One Month to More Effective Written Standards: Day 18 – Policies on Extortion Payments

The next area for policies is extortion payments, which not are made illegal under the FCPA. Extortion payments are made for any action which threatens or demands payment for life, liberty, or health. These should be exempted out from your facilitation payments and your compliance program through specific language. You need to do this for a variety of reasons. First and foremost, your employees must understand that the company will support them if they are in any way threatened with harm, with arrest or physical detention, their health/safety is threatened. As a compliance professional, you need to make sure they understand they need to do whatever they have to do to get themselves out of such a situation.
 Some of the situations your employees might face are along the lines of the following:

  • Employees are stopped by police, military or paramilitary personnel, or militia (uniformed or not) at designated or other checkpoints or other places and a payment is demanded as a condition of passage of persons or property;
  • Employees are stopped at the airport by customs or passport control personnel or military personnel and a payment is demanded for entry or exit of persons or property; or
  • Employees are asked by persons claiming to be security personnel, immigration control, or health inspectors to pay for an allegedly required inoculation or other similar procedure.

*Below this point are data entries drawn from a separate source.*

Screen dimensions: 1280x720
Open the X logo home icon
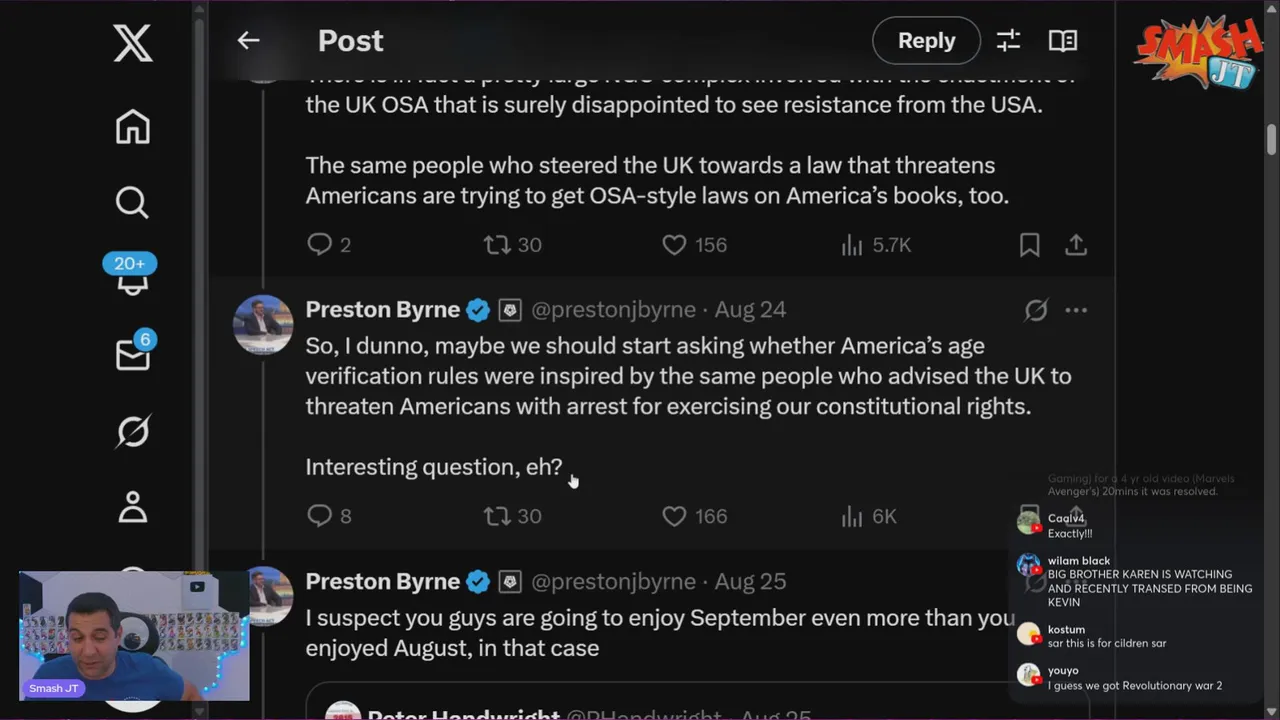[133, 44]
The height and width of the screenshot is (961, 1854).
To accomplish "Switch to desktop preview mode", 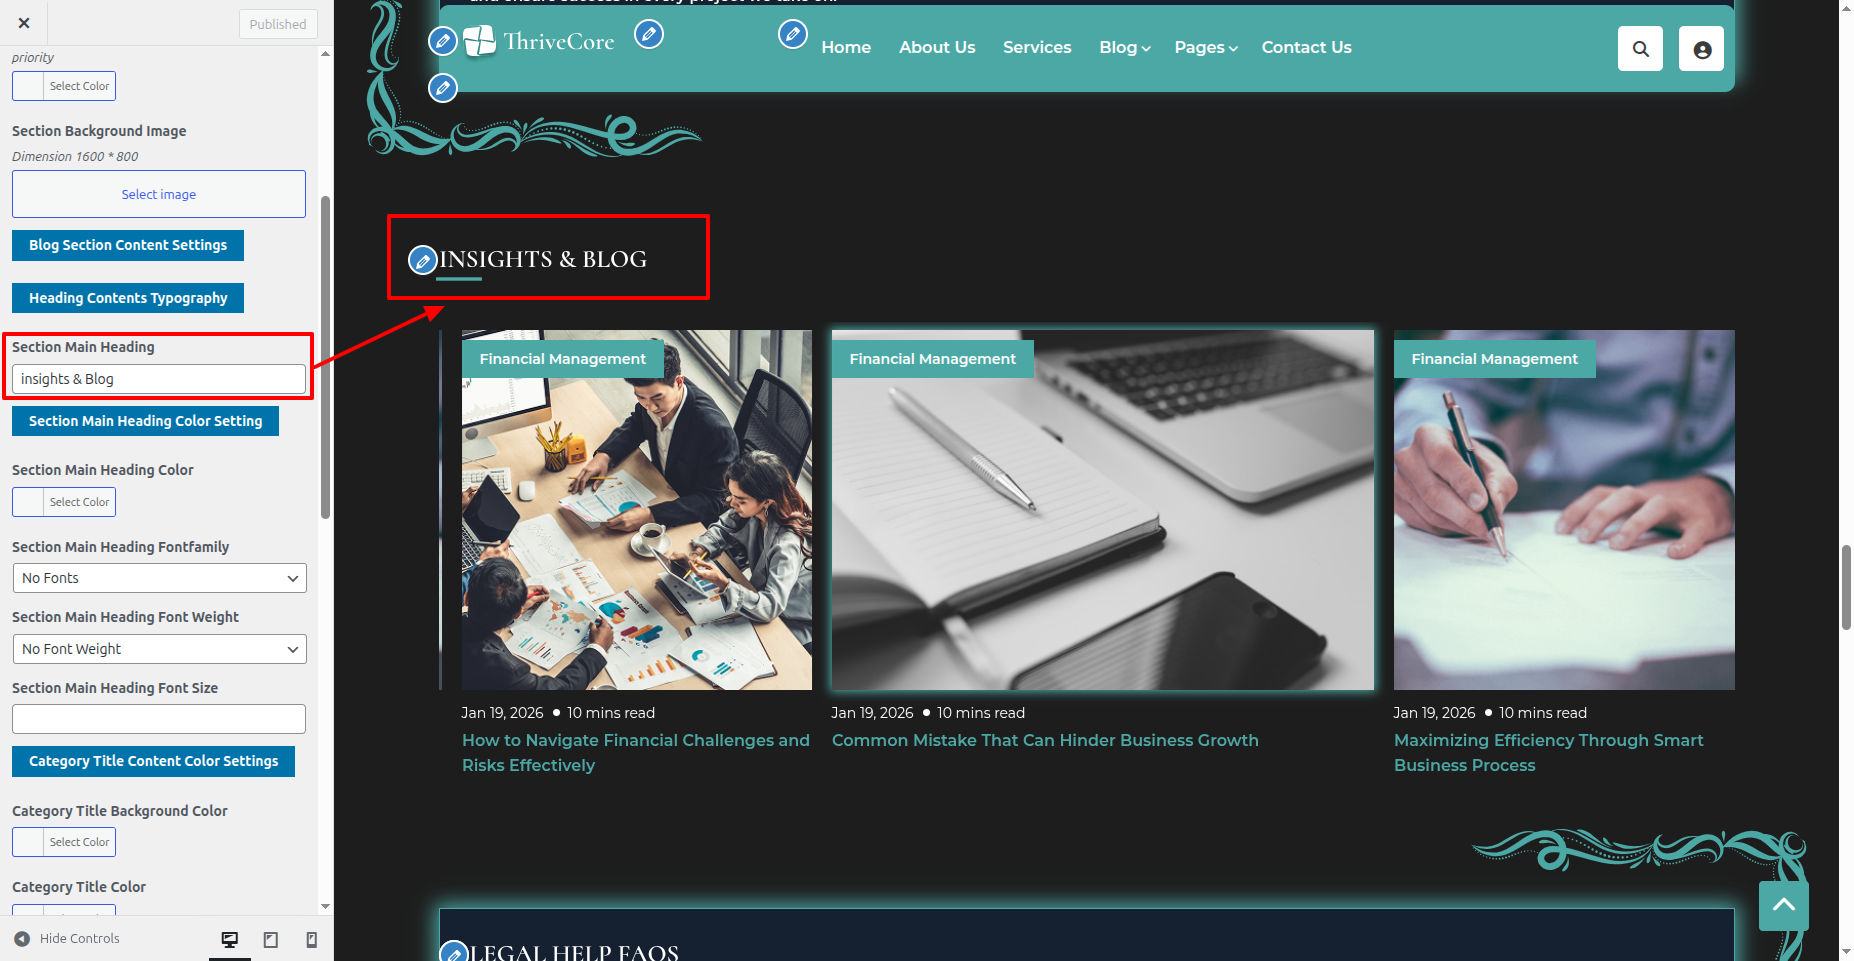I will click(x=230, y=939).
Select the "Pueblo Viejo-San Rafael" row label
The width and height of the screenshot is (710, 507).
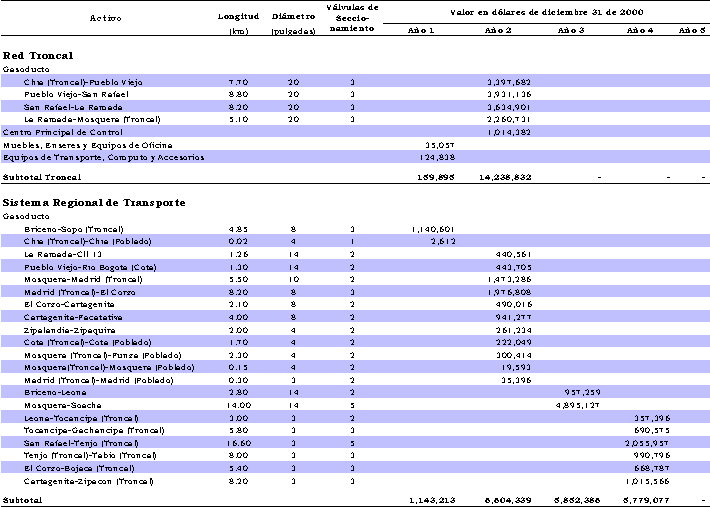(x=76, y=94)
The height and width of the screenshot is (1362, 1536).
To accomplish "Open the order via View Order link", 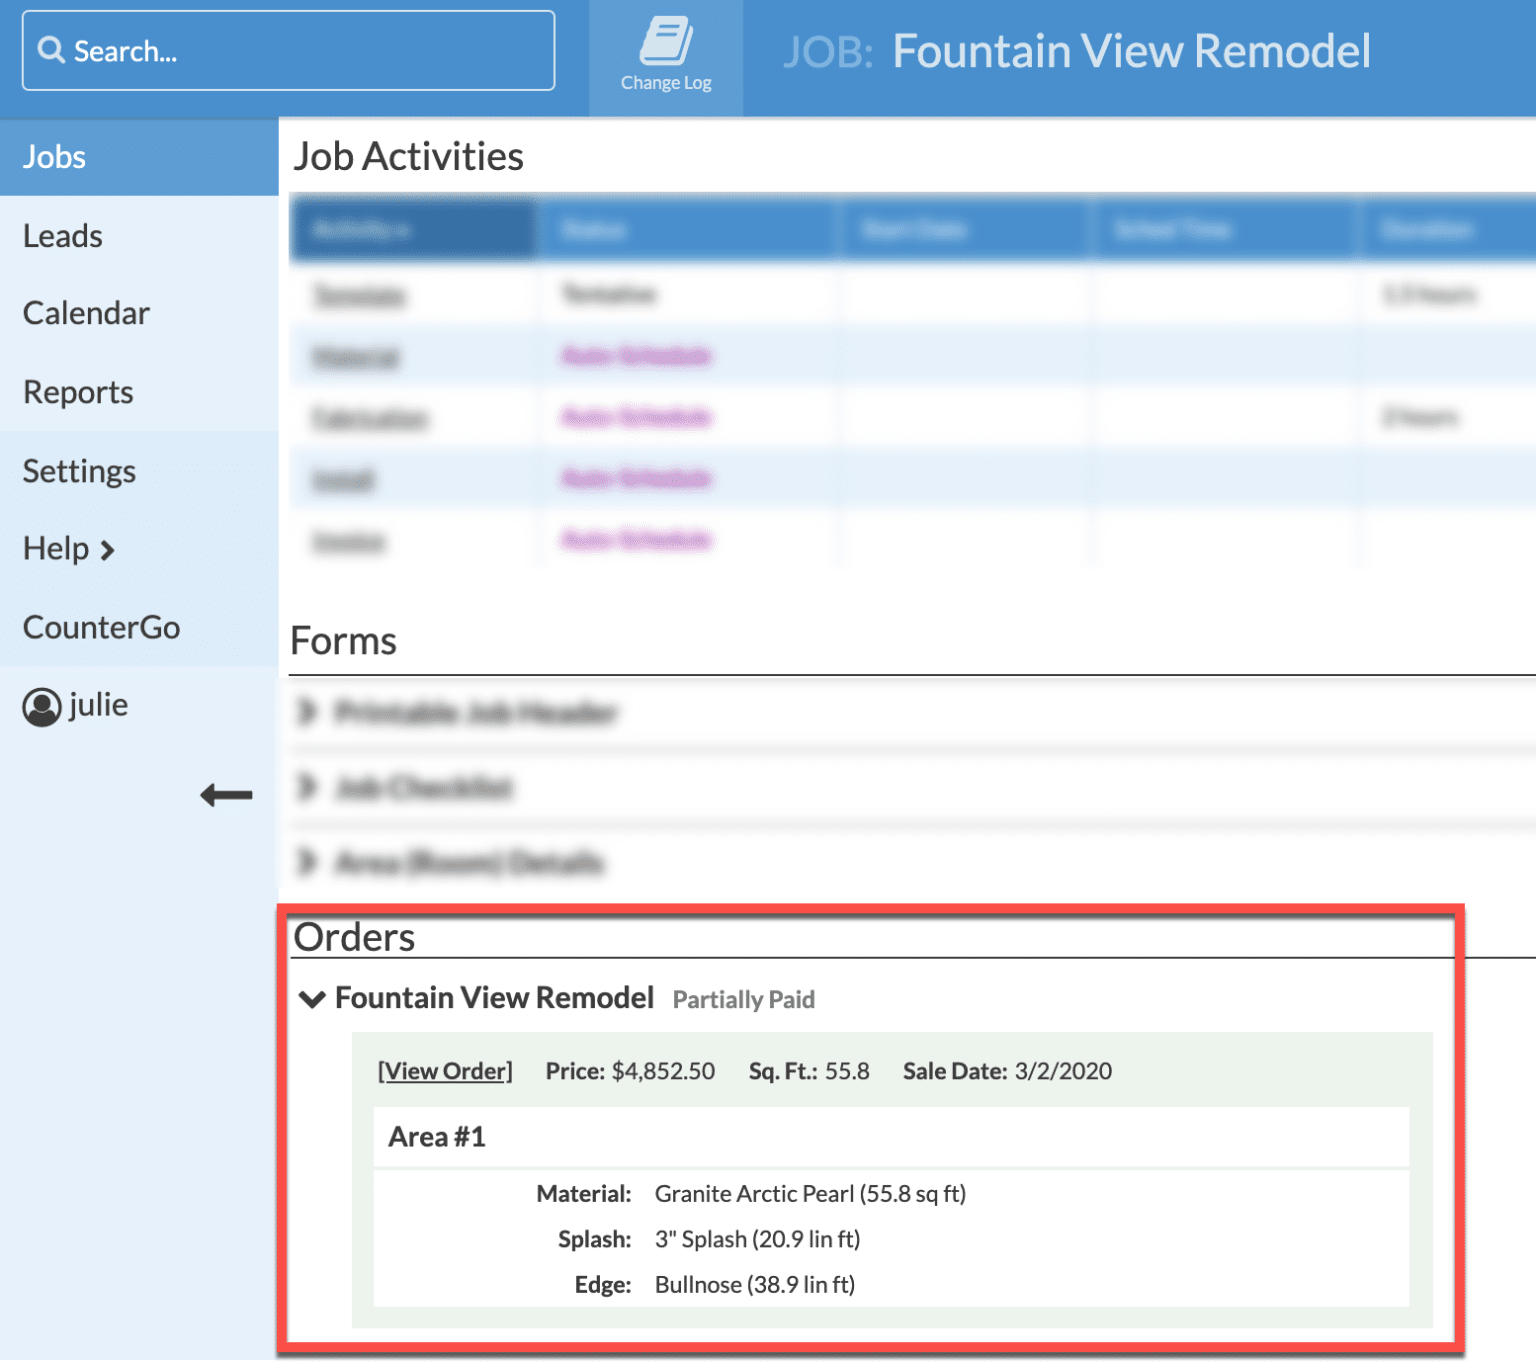I will [x=445, y=1070].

The key though is that it be properly documented. But more than simply the documentation is that you must specifically list extortion payments in your books and records, so you will not be suspected with hiding them by describing them as something else. The key is to train your employees specifically on the actions to take. In your policy, state that if there is a threat to health, safety or liberty, it is not a facilitation payment but an extortion payment. Make sure that they understand what their rights are and what their obligations are to report it when they come back to the corporate office or their office. Always remember, an extortion payment is not a FCPA violation.

Three key takeaways:

  1. Extortion payments are not illegal under the FCPA.
  2. Was the action an extortion or some other type of situation?
  3. “Document, Document, and Document” your extortion payments, both the financial component and a description of the underlying events.